Yosef further elucidated his ideas about the servitude of gentiles to Jews, asking “why are gentiles needed? They will work, they will plow, they will reap; and we will sit like an effendi and eat.”

“That is why gentiles were created.”

The concept of gentiles being infra-human beings or quasi-animals is well-established in Orthodox Judaism.

For example, rabbis affiliated with the Chabad movement, a supremacist but influential Jewish sect, teach openly that at the spiritual level, non-Jews have the status of animals.

Abraham Kook, the religious mentor of the settler movement, was quoted as saying that the difference between a Jew and a gentile was greater and deeper than the difference between humans and animals.

“The difference between a Jewish soul and souls of non-Jews — all of them in all different levels — is greater and deeper than the difference between a human soul and the souls of cattle.”

/.../

In his book, Jewish History, Jewish Religion: The Weight of Three Thousand Years, the late Israeli writer and intellectual Israel Shahak argued that whenever Orthodox rabbis use the word “human,” they normally didn’t refer to all humans, but only to Jews, since non-Jews are not considered humans according to Halacha of Jewish law.

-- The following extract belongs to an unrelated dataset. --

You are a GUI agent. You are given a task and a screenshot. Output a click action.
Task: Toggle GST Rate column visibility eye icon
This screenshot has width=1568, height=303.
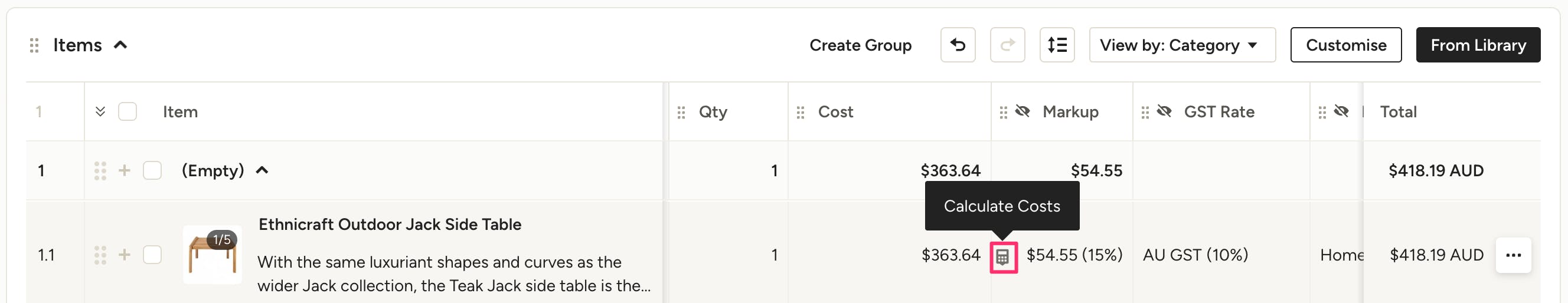pos(1164,111)
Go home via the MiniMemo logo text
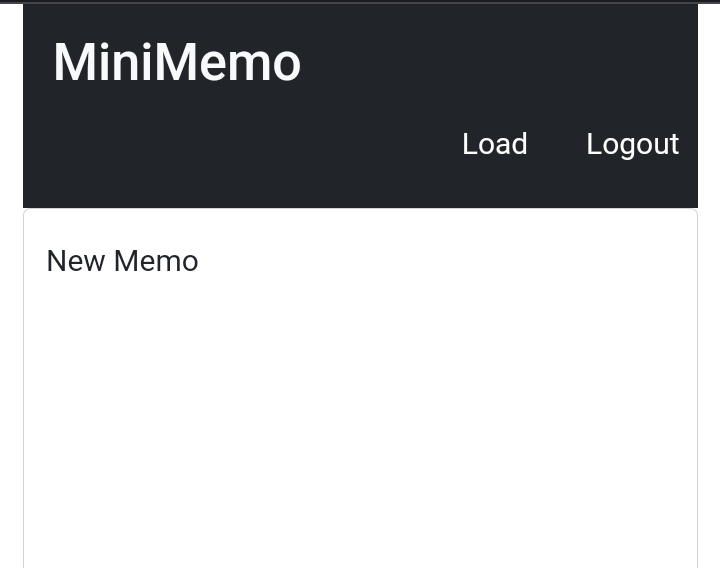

http://alethonews.wordpress.com/201...s-non-jews-are-donkeys-created-to-serve-jews/


Aren't you just looking forward to be enslaved by a Jew?!
 
Indeed, that describes the pitfalls of dogmatic religion. Reformed Judaism has been treating me well, though. It has a lot of practitioners around here.
 
There are many people who say many things in every religion and society. To think that what this one man has said represents the way every Jew thinks would be a travesty to common sense. It seems that whenever one person or another says anything controversial the media has a real good time trying to create controversy anytime they want. If this one Jew thinks that his views are widely accepted you'd be wrong, if only you would ask the other leaders of the Jewish faith, which I see that you failed to do. There are always going to be people on the fringe of anything that are there to show us how bad things could get if they are followed so we tend to just leave them alone and over time they seem to vanish but resurrected by the media from time to time.
 
Mahdudi or Mugwump?

Aren't you just looking forward to be enslaved by a Jew?!

A slight overgeneralization, wouldn't you say? How many followers do these reactionary racists have? Where are they invested? What proportion of the population is sympathetic to their philosophies?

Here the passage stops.